## REQUEST:
Reproduce the items below verbatim, from the line containing "You are a computer-use" up to and including the line containing "Click the scrollbar". Omit the pictures from your output.

## EXERCISE MATERIAL:

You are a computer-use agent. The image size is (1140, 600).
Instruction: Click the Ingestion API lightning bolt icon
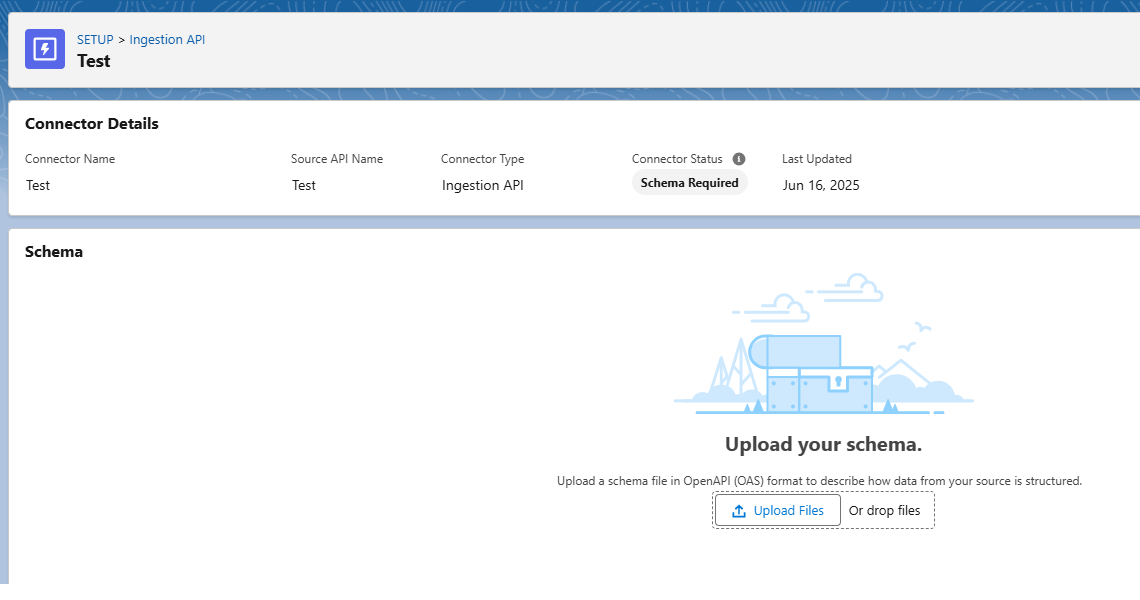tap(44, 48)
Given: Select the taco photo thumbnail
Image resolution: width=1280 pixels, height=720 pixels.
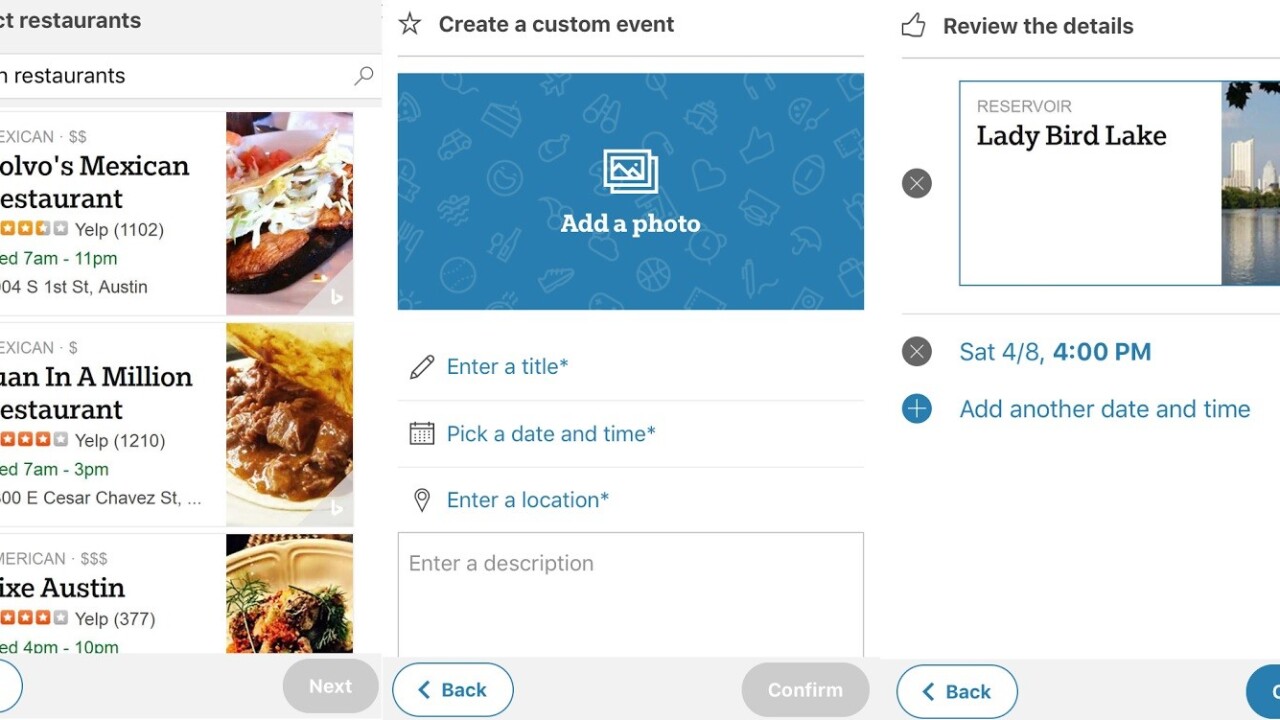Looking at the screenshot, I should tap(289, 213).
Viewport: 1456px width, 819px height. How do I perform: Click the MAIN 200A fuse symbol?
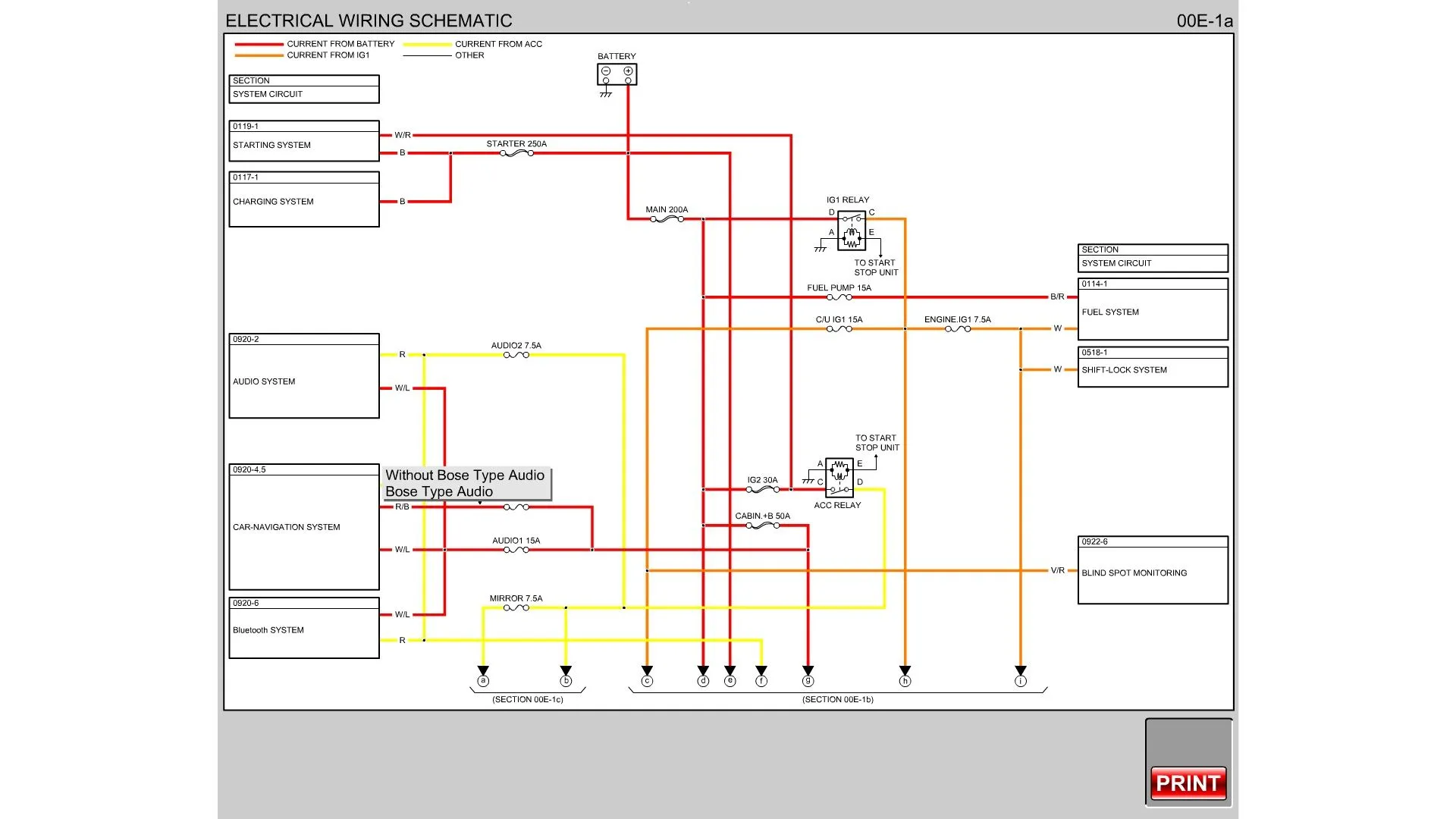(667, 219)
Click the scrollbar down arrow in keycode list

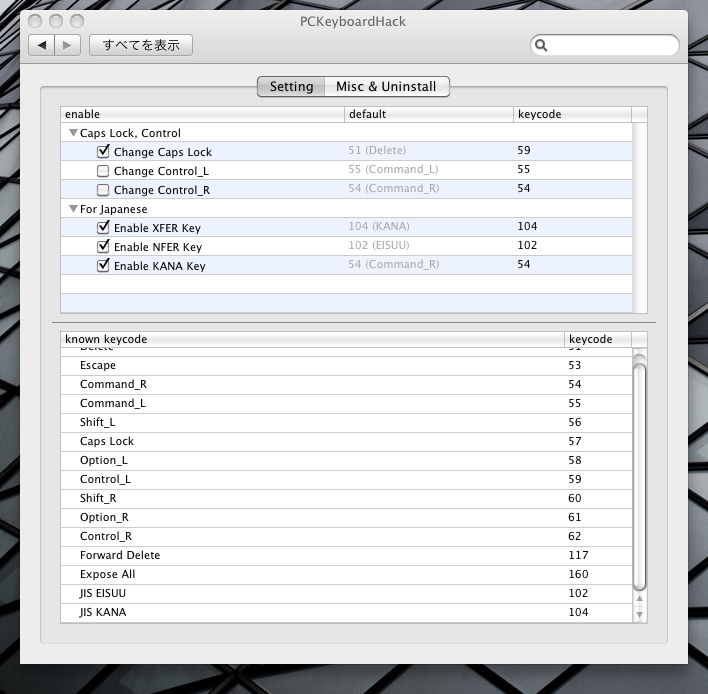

...

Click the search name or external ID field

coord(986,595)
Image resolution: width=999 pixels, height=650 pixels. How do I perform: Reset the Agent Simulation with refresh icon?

--

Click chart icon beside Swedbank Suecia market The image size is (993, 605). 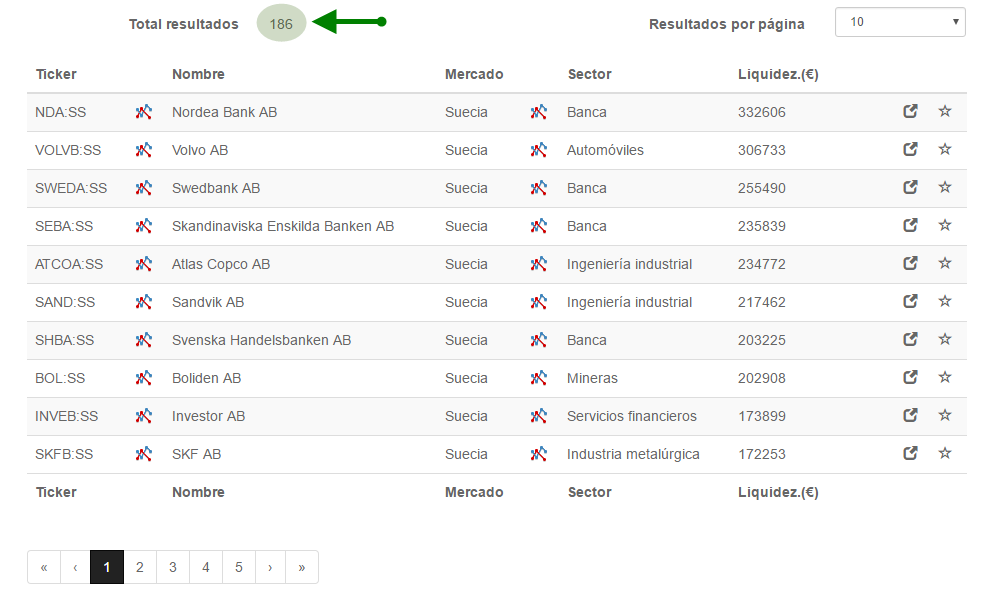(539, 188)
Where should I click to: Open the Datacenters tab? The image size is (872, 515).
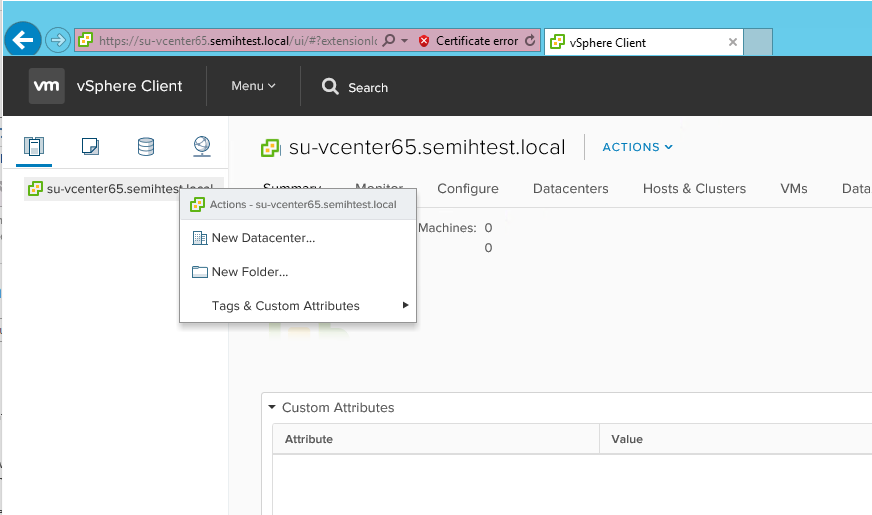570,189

## RESPONSE TO THE EXERCISE:
You are a computer-use agent. The image size is (1140, 600).
Instruction: Click the Ingestion API lightning bolt icon
tap(44, 48)
Given: Select the taco photo thumbnail
Image resolution: width=1280 pixels, height=720 pixels.
Looking at the screenshot, I should tap(289, 213).
Viewport: 1456px width, 819px height. How do I perform: Click the MAIN 200A fuse symbol?
(667, 219)
Click the scrollbar down arrow in keycode list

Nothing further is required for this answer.